Lily's Sweets Is Recalling This Walmart Exclusive Product
If you love chocolate candies and snacks but do your best to eat healthy, you might be familiar with Lily's Sweets. The official website shares Lily's produces no-sugar-added, stevia-sweetened chocolates such as coconut dark chocolate bars, milk chocolate peanut butter cups, and white chocolate baking chips. Founded back in 2010 by former health food store owner Cynthia Tice, Lily's cites a "commitment to better sweets," utilizing non-GMO, gluten-free, and certified Fair Trade ingredients where possible.
Over the winter holiday season, the company marketed a limited time only, Walmart-exclusive baking chocolate that the U.S. Food & Drug Administration (FDA) recently announced Lily's is voluntarily recalling. So if you haven't yet worked your way through the holiday pile-up of sweets and treats or you still have bags and boxes of Christmas candies kicking around your cupboard, read on to find out if the Lily's recall will affect you.
Some Lily's peppermint white chocolate baking chips have soy in them
If you love holiday baking, and you shop at Walmart, you might have picked up a bag of Lily's peppermint flavor baking chips last month. The white chocolate style, stevia-sweetened chips (via Amazon) would have made a great addition to Christmas cookies — that is, if you don't have an allergy to soy.
On January 14, the FDA announced Lily's voluntary recall of 18,855 cases of seven-ounce bags of the peppermint chips due to the possible presence of soy lecithin, an emulsifier commonly used in chocolate making (via Global Organics). According to the FDA's release, the peppermint chips don't contain soy lecithin, but due to a manufacturing error, some of the bags had pieces of a different white candy mixed in, and those candies were found to contain the ingredient.
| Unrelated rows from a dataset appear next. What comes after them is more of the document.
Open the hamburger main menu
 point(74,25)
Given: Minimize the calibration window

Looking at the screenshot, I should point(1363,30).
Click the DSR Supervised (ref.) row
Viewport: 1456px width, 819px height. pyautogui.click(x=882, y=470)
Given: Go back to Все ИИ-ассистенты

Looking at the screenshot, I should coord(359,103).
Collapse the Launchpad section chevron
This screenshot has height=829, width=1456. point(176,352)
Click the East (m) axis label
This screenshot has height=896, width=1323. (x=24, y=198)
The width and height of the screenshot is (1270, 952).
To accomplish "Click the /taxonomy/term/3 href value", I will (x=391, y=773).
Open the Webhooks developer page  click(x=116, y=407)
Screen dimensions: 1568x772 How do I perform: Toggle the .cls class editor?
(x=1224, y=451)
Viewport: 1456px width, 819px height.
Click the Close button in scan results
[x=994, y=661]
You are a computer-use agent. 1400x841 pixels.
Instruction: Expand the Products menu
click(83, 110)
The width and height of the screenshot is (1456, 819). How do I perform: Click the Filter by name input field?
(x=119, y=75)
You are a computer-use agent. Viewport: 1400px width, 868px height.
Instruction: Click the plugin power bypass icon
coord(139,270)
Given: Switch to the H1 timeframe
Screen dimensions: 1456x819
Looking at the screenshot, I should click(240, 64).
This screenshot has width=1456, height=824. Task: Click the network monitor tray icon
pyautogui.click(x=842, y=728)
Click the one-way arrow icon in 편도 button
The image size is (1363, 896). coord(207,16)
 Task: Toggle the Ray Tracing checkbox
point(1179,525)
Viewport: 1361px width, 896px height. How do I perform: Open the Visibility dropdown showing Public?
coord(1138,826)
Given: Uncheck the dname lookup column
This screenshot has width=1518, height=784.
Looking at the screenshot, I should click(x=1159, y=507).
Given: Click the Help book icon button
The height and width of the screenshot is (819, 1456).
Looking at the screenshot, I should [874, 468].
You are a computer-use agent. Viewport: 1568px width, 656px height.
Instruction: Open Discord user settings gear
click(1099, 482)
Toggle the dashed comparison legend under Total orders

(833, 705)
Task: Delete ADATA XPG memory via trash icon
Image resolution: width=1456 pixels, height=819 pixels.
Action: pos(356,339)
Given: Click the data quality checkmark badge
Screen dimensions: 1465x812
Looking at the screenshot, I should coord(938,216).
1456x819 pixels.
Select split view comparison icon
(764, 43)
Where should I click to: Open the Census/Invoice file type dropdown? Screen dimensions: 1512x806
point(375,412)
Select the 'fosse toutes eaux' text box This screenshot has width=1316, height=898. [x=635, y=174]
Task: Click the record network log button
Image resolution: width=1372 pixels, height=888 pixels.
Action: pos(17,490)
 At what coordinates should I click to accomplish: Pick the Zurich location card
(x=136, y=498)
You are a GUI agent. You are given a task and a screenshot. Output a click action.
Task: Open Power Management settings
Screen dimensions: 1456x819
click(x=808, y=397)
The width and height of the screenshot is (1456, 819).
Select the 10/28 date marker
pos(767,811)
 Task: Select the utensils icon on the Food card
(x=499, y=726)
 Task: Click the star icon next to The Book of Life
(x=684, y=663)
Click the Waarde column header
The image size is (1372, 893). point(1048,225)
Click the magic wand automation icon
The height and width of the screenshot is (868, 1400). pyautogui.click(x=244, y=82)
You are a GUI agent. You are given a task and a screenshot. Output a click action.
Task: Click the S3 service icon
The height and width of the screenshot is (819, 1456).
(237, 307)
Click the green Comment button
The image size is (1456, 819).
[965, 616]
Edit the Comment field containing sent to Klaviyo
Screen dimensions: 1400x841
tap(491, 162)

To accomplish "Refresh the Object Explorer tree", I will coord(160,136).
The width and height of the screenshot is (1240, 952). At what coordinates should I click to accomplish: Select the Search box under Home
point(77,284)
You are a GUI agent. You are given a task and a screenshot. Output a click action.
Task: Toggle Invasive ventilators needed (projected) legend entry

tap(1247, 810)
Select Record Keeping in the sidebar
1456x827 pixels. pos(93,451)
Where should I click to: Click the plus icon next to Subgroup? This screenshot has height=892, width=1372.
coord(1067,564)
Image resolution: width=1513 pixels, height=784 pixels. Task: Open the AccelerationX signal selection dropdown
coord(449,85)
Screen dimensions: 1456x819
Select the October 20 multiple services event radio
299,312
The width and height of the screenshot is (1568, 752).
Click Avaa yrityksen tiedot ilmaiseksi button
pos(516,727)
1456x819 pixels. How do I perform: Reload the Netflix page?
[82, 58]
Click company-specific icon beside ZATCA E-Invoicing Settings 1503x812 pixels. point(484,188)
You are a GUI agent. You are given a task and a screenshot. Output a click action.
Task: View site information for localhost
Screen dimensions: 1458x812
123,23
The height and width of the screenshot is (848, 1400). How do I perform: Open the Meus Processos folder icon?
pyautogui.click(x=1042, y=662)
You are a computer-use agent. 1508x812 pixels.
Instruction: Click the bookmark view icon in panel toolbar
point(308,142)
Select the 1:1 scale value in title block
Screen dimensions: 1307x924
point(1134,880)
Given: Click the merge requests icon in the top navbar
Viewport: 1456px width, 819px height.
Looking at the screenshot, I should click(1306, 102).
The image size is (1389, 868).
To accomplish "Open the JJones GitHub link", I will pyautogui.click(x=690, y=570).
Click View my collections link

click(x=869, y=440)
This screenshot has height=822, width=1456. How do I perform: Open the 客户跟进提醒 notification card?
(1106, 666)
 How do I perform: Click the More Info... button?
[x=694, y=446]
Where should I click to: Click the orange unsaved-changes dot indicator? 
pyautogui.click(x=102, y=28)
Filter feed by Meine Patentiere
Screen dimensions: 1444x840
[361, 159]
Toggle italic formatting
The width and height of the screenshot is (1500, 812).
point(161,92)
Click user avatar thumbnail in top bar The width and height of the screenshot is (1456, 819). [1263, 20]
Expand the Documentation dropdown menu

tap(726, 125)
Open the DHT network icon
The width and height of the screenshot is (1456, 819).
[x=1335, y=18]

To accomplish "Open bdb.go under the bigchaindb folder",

Although the American Academy of Allergy, Asthma, & Immunology (AAAAI) cites that it's rare for those with a soy allergy to react to soy lecithin, the soy-allergic might try to avoid the ingredient just in case. That's why Lily's decided to recall all remaining bags of its peppermint chips — and why you might want to get rid of them if soy lecithin is a concern for you.